Reducing carbs and sodium is really important and a good way to fight the 3 highs, however it would definitely increase your food cost, so proceed with some planning and you will be fine.
MSG seems to be a healthier option as compared to normal salt, backed with science, however MSG has a bad reputation over the years, and it would be hard to change that perception.
You can try low sodium salt first for a 30% reduction in daily intake, eating out would means exceeding your daily sodium intake almost every time, fish soup has really high sodium content if you finish that soup too.
High savings interest rates
Singapore Fixed deposit rates were at 0.xx% to 1.xx% from 2002 till late 2022, spanning two decades. It almost seems like high savings interest rates were a thing of the past, something that was once upon a time.
In Singapore, because of our small size, we will always be a taker. In 2001, post Dot-Com Bust and 9/11, USA federal funds rate dropped from 6% to 1.75% and since then, rates has remained extremely low.
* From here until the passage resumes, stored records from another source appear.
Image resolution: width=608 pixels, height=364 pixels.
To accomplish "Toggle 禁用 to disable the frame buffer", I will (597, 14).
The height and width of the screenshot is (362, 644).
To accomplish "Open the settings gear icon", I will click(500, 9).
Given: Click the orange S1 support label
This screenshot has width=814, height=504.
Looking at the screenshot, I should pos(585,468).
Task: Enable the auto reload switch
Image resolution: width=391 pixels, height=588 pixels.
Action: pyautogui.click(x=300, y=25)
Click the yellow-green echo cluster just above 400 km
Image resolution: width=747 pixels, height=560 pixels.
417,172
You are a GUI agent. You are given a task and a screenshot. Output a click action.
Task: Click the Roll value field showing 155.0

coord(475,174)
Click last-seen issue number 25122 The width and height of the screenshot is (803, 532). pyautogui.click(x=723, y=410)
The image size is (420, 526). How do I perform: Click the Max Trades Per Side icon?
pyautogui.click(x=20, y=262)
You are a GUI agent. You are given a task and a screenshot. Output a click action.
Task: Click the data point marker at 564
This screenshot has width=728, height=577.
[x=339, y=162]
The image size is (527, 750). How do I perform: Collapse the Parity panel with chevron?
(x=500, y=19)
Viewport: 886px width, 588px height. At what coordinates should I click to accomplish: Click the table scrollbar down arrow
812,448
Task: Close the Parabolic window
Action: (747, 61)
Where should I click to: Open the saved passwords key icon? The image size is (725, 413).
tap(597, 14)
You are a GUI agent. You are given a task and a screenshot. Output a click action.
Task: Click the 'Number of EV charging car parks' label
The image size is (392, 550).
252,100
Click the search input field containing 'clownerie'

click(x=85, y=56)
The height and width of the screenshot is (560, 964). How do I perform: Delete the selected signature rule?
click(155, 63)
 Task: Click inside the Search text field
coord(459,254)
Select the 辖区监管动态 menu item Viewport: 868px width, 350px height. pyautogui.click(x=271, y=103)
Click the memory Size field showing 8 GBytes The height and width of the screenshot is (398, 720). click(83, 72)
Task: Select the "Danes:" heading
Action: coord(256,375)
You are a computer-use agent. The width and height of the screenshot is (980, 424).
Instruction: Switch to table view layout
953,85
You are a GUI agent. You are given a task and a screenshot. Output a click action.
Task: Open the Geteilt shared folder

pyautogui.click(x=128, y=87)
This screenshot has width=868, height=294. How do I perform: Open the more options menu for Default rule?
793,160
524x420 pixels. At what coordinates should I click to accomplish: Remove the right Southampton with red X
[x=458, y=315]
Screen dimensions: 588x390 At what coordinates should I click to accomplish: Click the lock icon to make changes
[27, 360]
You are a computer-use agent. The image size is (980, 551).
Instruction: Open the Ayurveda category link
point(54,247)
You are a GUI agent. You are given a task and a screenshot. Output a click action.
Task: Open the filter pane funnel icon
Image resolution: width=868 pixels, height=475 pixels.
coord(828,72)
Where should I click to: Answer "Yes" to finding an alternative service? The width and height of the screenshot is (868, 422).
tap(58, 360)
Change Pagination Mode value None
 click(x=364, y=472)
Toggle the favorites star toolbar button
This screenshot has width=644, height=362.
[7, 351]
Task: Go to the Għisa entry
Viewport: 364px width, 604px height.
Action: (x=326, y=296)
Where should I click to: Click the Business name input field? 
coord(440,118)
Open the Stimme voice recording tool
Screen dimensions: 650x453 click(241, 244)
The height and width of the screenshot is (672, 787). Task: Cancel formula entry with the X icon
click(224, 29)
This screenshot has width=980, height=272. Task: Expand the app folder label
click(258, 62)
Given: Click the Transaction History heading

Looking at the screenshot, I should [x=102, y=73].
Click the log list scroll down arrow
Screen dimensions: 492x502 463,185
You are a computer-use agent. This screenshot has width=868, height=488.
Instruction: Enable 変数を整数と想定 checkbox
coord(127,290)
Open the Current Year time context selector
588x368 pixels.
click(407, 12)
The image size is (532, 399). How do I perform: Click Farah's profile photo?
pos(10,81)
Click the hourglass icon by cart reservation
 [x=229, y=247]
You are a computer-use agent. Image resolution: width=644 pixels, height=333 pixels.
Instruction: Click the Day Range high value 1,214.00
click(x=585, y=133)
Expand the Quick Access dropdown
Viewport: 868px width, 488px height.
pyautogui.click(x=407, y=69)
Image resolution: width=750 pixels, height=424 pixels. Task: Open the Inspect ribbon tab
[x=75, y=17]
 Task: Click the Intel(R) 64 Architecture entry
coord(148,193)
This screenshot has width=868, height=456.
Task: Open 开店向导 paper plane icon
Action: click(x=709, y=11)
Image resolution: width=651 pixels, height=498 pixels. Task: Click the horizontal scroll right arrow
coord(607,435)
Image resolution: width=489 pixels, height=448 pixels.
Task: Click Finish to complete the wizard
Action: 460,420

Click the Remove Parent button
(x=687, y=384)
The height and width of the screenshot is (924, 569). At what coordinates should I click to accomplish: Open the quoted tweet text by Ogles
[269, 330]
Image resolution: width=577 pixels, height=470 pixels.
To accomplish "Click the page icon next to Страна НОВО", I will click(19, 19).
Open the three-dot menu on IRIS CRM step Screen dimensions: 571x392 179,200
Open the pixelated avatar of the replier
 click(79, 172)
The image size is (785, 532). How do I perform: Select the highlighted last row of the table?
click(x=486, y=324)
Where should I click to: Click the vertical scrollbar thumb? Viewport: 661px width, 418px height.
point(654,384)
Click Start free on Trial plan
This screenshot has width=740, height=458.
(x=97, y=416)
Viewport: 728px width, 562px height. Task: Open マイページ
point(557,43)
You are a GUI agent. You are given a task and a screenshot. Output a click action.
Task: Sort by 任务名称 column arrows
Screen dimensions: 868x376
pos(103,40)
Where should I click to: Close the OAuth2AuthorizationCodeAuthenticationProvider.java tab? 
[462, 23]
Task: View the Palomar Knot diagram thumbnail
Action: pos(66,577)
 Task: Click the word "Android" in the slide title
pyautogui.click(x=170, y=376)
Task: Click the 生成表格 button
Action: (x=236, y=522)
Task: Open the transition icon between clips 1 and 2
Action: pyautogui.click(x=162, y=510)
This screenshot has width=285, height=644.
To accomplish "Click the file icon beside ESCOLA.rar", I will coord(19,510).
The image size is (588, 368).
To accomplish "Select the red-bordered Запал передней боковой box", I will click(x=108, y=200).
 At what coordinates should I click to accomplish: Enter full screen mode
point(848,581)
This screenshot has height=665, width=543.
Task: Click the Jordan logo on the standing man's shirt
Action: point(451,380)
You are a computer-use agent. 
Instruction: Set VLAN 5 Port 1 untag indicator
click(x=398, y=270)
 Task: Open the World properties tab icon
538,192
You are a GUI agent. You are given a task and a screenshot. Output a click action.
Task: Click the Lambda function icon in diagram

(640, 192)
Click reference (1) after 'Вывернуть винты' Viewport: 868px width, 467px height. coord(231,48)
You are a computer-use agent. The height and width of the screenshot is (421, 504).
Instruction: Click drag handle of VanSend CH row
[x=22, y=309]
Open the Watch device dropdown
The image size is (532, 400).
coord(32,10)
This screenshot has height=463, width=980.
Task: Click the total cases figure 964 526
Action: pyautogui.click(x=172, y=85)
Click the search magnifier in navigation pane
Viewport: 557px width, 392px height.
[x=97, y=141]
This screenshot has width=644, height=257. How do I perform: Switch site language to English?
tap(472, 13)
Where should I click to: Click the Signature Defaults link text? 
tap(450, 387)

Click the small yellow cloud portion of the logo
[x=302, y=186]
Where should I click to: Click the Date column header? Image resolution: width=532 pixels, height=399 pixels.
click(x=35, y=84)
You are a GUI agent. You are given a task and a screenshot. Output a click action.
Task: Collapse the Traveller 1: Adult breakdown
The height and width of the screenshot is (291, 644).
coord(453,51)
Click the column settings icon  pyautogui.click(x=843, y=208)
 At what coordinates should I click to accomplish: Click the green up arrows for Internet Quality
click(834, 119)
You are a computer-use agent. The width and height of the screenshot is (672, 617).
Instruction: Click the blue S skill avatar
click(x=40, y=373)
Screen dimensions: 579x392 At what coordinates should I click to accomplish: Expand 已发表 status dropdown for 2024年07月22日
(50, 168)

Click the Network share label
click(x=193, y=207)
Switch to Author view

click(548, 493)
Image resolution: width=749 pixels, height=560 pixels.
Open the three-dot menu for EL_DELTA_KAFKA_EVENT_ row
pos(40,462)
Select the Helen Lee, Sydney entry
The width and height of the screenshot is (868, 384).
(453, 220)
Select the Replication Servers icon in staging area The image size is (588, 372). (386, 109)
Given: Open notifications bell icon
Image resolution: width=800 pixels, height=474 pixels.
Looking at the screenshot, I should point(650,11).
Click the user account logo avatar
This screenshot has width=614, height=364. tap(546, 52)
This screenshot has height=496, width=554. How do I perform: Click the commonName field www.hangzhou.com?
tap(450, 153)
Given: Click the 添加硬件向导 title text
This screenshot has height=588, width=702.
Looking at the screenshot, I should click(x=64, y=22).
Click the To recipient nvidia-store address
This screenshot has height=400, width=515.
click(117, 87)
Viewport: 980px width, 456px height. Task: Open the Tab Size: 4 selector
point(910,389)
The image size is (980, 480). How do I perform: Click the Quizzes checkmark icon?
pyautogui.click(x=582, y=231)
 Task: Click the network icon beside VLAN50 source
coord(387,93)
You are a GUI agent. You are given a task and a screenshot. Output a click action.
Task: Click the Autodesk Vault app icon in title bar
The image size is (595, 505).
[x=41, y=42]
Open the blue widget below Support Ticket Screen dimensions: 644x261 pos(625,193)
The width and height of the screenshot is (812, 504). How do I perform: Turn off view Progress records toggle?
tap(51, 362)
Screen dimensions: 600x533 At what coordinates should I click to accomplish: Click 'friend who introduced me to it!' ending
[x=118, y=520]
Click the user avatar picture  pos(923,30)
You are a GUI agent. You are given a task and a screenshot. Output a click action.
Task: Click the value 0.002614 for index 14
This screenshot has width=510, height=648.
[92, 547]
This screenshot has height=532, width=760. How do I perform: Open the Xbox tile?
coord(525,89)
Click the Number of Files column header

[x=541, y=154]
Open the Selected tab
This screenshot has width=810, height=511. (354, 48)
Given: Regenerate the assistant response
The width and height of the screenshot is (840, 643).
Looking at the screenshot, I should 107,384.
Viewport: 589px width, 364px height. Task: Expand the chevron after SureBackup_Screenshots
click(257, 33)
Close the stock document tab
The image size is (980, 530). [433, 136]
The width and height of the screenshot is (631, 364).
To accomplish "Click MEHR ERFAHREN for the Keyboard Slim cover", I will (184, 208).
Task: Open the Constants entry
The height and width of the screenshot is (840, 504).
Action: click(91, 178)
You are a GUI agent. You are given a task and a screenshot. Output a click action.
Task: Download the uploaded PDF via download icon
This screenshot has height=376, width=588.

While the federal funds rate of USA were above 2% between 2004 to 2008, reaching a high of 5.25% in June 2006, the rates adjustment somehow did not make it to Singapore savings account, our savings interest rates continue to be extremely low at 0.2x% for that period.
Property loan interest rates went up though, up to 5.xx% in 2006 peak, not on the saving rates though.
Low interest rates favour people who take loans, people who are willing to take advantage of the low interest rates, to use other people money, to enrich their own purse.
In general, people who are risk taker, stands a higher chance of getting rich, this will always be the case, especially so during the low lending interest rates era.
In that era, people were punished by putting money in the bank, their money values slowly eroding by the yearly inflation rates.
In the 1990s, having an emergency fund of $10,000 was considered good, but in 2022, an emergency fund of $100,000 seems more logical for the middle income class.
However everything changed from the year 2022. Singapore has a risk free savings rates from 2.5% to 5%. Yes, it is our CPF system, provided you are ok with locking up your money till at least 65 years old. (Year of Birth from 1958 onwards)
So with SSBs, T-bills & Fixed deposit interest rates and bank account savings rates exceeding our CPF rates for the first time in recent decades, we find ourselves with much more options.
Will there be a shift in the mentality of people previously looking at voluntary top up to CPF, to reduce taxes?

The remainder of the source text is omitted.